For a majority of our population, software and our current way of life cannot be seen as separate entities. The entire concept of software has revolutionized our lives, morphing into various forms found in every industry and being part of the core of innovation around us. In the automotive industry, it has become one of the major decisive competitive factors that make one mode of transport more appealing and successful among consumers than the others. So, it is no surprise that our supersonic Hyperloop incorporates a complex software system for its operation.
Software systems in Hyperloop can be broken down into three major components, namely:
1) Embedded Systems, 2) Control Systems, and 3) Communication Systems that, together, account for what forms the central nervous system communicating and establishing control between all the different parts of the pod. This blog will be primarily focused on elucidating the Embedded Systems involved.
The Embedded System consists of a huge palette of sensors and actuators that range in function from providing vital output data to locate the pod within the Hyper tube, ensuring connections between the pod and a remote control dashboard, as well as the controlling of all other subsystems that we have discussed before. These control boards each are dedicated to major functions such as braking, power management, and all onboard sensor data aggregation and executing control command of pod components. The entire system operates on what is known as a “Master-Slave Design,” elaborating into two primary collaborative units: 1) Master units which constitute the main computing device units (for transmission of data to the main control panel and vice versa) connected to subordinate 2) hub units (convenient as it allows to add onboard sensors if required through expansion of these hub units) which are connected through a “CAN-BUS Network.” A “CAN-BUS Network” is a serial network technology that helps with the network’s fast communication between complex systems of microcontrollers to meet real-time requirements. They are used in current day vehicles as well for purposes of automation, and have been chosen for the Hyperloop design as they are promising in terms of functionality and reliability.
GOOSE V’s Status Report
Harking from our previous prototypes and welcoming improvements to create a better design, Team Waterloop has been working with communication protocols, namely the CAN and I2C. The CAN networks, as previously seen, were chosen for being the automotive standard that ensures high noise resistance and reliable high-speed communication with reduced latency times. Similarly, the I2C (intended to allow multiple digital integrated circuits to communicate with one or more “master” chips) was preferred as they account for a simple network for multiple devices that conveniently avoid carrying analog signals over long distances. However, it is to be noted that the I2C is not intended for long-range off-board signal carrying. So, controller boards must be physically nearby (have been designed to meet competition requirements). All these cables and connections are shielded to protect the signal carrying lines against noise and solderless connectors for vibration resistance.
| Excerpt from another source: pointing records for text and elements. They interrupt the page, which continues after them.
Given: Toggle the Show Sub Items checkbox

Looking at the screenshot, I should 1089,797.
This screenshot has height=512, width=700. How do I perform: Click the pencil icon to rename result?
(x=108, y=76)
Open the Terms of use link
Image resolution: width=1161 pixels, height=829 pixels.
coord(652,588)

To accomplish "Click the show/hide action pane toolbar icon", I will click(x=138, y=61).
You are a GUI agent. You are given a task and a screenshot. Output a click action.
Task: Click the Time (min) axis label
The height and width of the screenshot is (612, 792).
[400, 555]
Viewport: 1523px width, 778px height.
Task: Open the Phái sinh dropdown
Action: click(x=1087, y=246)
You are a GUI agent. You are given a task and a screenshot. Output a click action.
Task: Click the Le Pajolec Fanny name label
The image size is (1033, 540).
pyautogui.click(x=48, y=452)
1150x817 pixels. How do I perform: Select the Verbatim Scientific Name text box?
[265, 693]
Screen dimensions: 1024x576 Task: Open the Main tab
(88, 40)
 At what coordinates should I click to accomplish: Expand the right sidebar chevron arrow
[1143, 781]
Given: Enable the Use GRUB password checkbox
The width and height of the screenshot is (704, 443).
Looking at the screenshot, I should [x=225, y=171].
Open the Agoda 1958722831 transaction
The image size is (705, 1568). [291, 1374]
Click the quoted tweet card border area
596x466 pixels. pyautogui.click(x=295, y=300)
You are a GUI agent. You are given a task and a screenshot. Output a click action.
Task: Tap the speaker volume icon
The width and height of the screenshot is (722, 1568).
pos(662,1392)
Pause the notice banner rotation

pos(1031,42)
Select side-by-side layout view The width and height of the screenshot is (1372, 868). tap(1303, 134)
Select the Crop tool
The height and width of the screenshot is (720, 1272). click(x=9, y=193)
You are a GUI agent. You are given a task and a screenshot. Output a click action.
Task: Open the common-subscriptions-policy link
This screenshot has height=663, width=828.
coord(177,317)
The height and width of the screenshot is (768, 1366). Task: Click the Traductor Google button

The multitude of sensors employed from previous blogs are used for purposes such as liquid cooling, temperature maintenance of the LIM, brakes, inverter, monitoring of the navigation system and for lateral stability of the pod on the track. In the unlikely event of a failure, the Embedded System is equipped with a fail-safe system that continually monitors the functioning of the brakes and power controllers that switches to operation in safe mode immediately if the respective systems are unresponsive.
VALIDATION IS KEY
Currently, for validating and enhancing our design further, our team has been earnestly testing the embedded network on different grounds mainly through signal testing, noise testing, temperature and environment testing procedures. The signal testing helps in terms of overviewing for proper operation and integration of our I2C, CAN, and sensors, with a special focus for clean waveforms and slew rates of the signal recorded. Noise testing is primarily targeted for the LIM as it could generate significant noise that affect the Embedded Systems. Hence, they are probed under the LIM operation to ensure all empirical ripple voltages and noise are below the absolute maximums by employing infrared inspections and arc flash studies. Finally, our temperature and environmental testing procedures help observe the high-power dissipative components so that they do not exceed safe operation limits and vacuum testing to verify any outgassing for consistent functionality in low-pressure conditions respectively.
In terms of our future goals, if permissible, we optimistically seek to implement more enhancements to our design, possibly shifting to a network with a faster bandwidth which is currently under study and research by the team. All in all, the Embedded System defines one among three segments that create the software system for a Hyperloop, so keep up as we decode all the complexities for your understanding!